Purpose: To analyze a recently published chest radiography foundation model for the presence of biases that could lead to subgroup performance disparities across biological sex and race. Materials and Methods: This retrospective study used 127,118 chest radiographs from 42,884 patients (mean age, 63 [SD] 17 years; 23,623 male, 19,261 female) from the CheXpert dataset collected between October 2002 and July 2017. To determine the presence of bias in features generated by a chest radiography foundation model and baseline deep learning model, dimensionality reduction methods together with two-sample Kolmogorov-Smirnov tests were used to detect distribution shifts across sex and race. A comprehensive disease detection performance analysis was then performed to associate any biases in the features to specific disparities in classification performance across patient subgroups. Results: Ten out of twelve pairwise comparisons across biological sex and race showed statistically significant differences in the studied foundation model, compared with four significant tests in the baseline model. Significant differences were found between male and female (P < .001) and Asian and Black patients (P < .001) in the feature projections that primarily capture disease. Compared with average model performance across all subgroups, classification performance on the 'no finding' label dropped between 6.8% and 7.8% for female patients, and performance in detecting 'pleural effusion' dropped between 10.7% and 11.6% for Black patients. Conclusion: The studied chest radiography foundation model demonstrated racial and sex-related bias leading to disparate performance across patient subgroups and may be unsafe for clinical applications.

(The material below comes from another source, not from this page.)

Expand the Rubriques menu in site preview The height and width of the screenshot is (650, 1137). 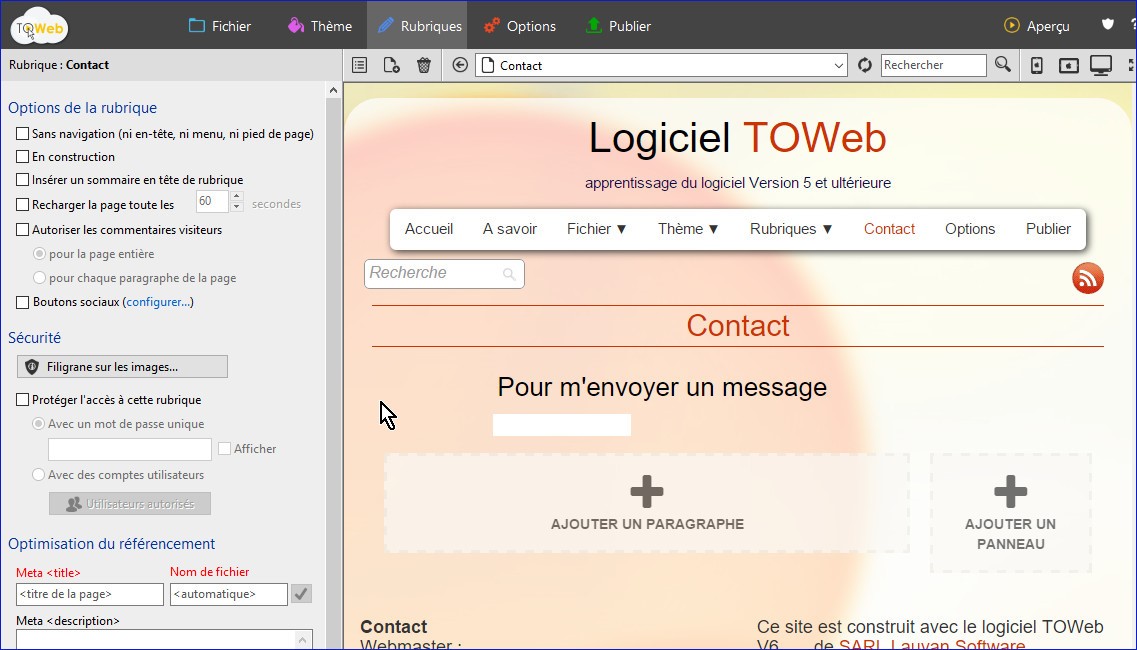pyautogui.click(x=791, y=229)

翻译：目的：分析近期发表的一个胸部X光基础模型，检验其是否存在导致生物性别和种族亚组间性能差异的偏差。材料与方法：本回顾性研究使用了来自CheXpert数据集的42,884例患者的127,118张胸部X光片（平均年龄63 [标准差17] 岁；男性23,623例，女性19,261例），数据收集时间为2002年10月至2017年7月。为检测胸部X光基础模型与基线深度学习模型生成特征中是否存在偏差，采用降维方法结合双样本Kolmogorov-Smirnov检验来识别性别和种族间的分布偏移。随后进行全面的疾病检测性能分析，将特征中的任何偏差与不同患者亚组分类性能的具体差异相关联。结果：在生物性别和种族的12组成对比较中，基础模型有10组显示出统计学显著差异，而基线模型仅有4组显著。在主要捕获疾病的特征投影中，男性和女性患者（P＜.001）以及亚裔和黑人患者（P＜.001）之间发现显著差异。与所有亚组的平均模型性能相比，女性患者在“无异常发现”标签上的分类性能下降了6.8%至7.8%，而黑人在检测“胸腔积液”方面的性能下降了10.7%至11.6%。结论：所研究的胸部X光基础模型表现出种族和性别相关偏差，导致不同患者亚组间的性能差异，可能不适合临床安全应用。